Le jardin accueille une petite bâtisse servant de refuge à des poules, oies et lapins qui se terrent sous les lampes chauffantes et n'osent pas braver le froid extérieur. Tout ce petit monde gigote joyeusement, se chamaillant pour récupérer les grains de céréales dans la mangeoire ou se bousculant pour trouver la place la plus chaude et confortable. Certains lapins se sont blottis contre des poules en train de couver pour se réchauffer un peu.

Une petite étendue plate avec quelques piquets agrémente cet extérieur lisse et lumineux. Cet endroit semble servir de potager aux beaux jours. Juste à côté, une cabane rassemble les outils et sert de garage à véhicules. Sur son appentis, un stock impressionnant de bûches empilées les unes sur les autres occupent les trois-quarts de la place. L'ensemble de l'extérieur donne une impression de calme et de bonheur simple.

Le perron de la maison est sommaire. Deux marches à l'entrée surélèvent la maison. Une petite terrasse d'accès avec un toit pentu protège quelques instants les personnes rentrant ou sortant de la neige tombante. La porte est ouverte. Elle nous révèle une scène d'une violence inouïe.

Deux hommes sont allongés à terre. Le premier est au perron. Il s'agit d'un jeune homme d'environ vingt ans. Des cheveux brillants de santé courts et noirs. Une barbe fournie noire elle aussi. Ses yeux sont clos. On dirait qu'il dort. Il a un visage doux malgré des traits durs et une mâchoire carrée. Il semble sourire. La largeur et la robustesse de ses épaules sont remarquables, tout comme sa taille de presque deux mètres. Il porte des bottes fourrées adaptées au climat, un pantalon kaki de toile épaisse et une chemise à carreaux rouge et vert. La chemise est percée de trois trous au niveau du cœur. Il est mort.

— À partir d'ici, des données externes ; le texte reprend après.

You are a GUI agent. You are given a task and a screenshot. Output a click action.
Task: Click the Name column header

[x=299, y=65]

Dans la cuisine, un second corps sur le carrelage fait de carreaux de pierre beige. Un jeune homme-là aussi. Dans la vingtaine également. Son aspect est totalement différent de l'autre. L'homme est quasiment son contraire. Il est blond. Ses cheveux sont sales et rêches. Sans barbe, mais mal rasé. Ses yeux sont écarquillés de peur, exorbités. Son visage est éclaboussé de gouttes rouges. Sa bouche ouverte laisse échapper une coulée bordeaux et on perçoit des dents noires dont plusieurs sont éclatées autour de lui.

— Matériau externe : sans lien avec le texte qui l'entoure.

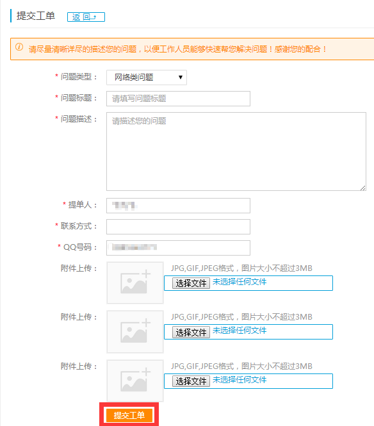This screenshot has height=426, width=374.
Task: Click the 问题标题 input field
Action: click(178, 99)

Sa corpulence est frêle et squelettique. Son teint est jaunâtre. Il doit faire un mètre soixante-dix au maximum. Il porte des baskets usées et couvertes de boue. Son pantalon est déchiré au niveau des genoux. Son torse est recouvert d'une doudoune sale et déchirée. De nombreux trous l'ont saccagée. Des ouvertures laissant une traînée pourpre dont suinte un liquide de la même couleur qui recouvre le sol et fait une mare autour du jeune homme. Un couteau est planté au niveau de son cœur. Il a été poignardé et battu à mort.

Une lumière vive éclaire l'intérieur au niveau du premier corps. Elle est aveuglante. Lorsqu'elle s'atténue, nous distinguons un papillon multicolore posé au niveau de la poitrine du beau jeune homme. Un magnifique papillon aux ailes immenses qui reflète les rayons du soleil. Des ailes de toutes les couleurs de l'arc-en-ciel. De l'orange, du blanc, du noir, du rose, du bleu ciel, plusieurs nuances de vert, du jaune couleur or. D'un battement, le papillon s'envole et nous voyons alors à côté du beau jeune homme, un loup aux yeux bleus magnifiques. Le papillon volette jusqu'au canidé et se pose sur son dos. Le loup hurle en levant la tête puis s'enfuit en direction de la forêt épaisse avec son drôle de passager.